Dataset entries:
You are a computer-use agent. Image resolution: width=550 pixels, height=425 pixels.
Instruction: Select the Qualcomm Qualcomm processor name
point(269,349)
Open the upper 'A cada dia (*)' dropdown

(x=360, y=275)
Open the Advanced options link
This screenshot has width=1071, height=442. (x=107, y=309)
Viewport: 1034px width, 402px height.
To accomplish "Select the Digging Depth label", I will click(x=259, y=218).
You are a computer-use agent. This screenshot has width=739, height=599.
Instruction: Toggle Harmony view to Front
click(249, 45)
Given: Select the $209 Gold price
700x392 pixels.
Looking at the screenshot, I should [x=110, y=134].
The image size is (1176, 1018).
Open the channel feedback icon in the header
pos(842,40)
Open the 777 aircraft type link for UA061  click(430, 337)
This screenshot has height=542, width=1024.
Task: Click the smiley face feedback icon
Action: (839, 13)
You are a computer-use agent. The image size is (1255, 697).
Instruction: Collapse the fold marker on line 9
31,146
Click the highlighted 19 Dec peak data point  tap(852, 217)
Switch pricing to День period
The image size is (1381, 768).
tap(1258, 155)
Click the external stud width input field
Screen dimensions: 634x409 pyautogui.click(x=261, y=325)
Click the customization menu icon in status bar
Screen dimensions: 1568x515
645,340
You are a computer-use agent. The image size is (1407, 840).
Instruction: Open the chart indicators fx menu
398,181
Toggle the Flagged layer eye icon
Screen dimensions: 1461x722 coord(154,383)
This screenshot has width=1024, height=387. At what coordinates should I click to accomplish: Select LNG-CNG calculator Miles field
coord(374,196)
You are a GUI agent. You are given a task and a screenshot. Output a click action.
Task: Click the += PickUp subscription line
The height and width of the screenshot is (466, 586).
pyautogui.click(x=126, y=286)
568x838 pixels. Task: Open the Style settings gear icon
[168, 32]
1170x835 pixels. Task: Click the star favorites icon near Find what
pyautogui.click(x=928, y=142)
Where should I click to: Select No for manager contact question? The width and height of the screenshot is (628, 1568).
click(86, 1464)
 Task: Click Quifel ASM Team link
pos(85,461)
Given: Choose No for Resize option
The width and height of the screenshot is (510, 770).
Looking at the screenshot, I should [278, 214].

_TASK INSTRUCTIONS_.
Can you quote the records verbatim, from the line containing "1170x835 pixels. Task: Click" through the end of the records?

_OUTPUT OF THE TASK_.
1170x835 pixels. Task: Click the star favorites icon near Find what
pyautogui.click(x=928, y=142)
Where should I click to: Select No for manager contact question? The width and height of the screenshot is (628, 1568).
click(86, 1464)
 Task: Click Quifel ASM Team link
pos(85,461)
Given: Choose No for Resize option
The width and height of the screenshot is (510, 770).
Looking at the screenshot, I should [278, 214].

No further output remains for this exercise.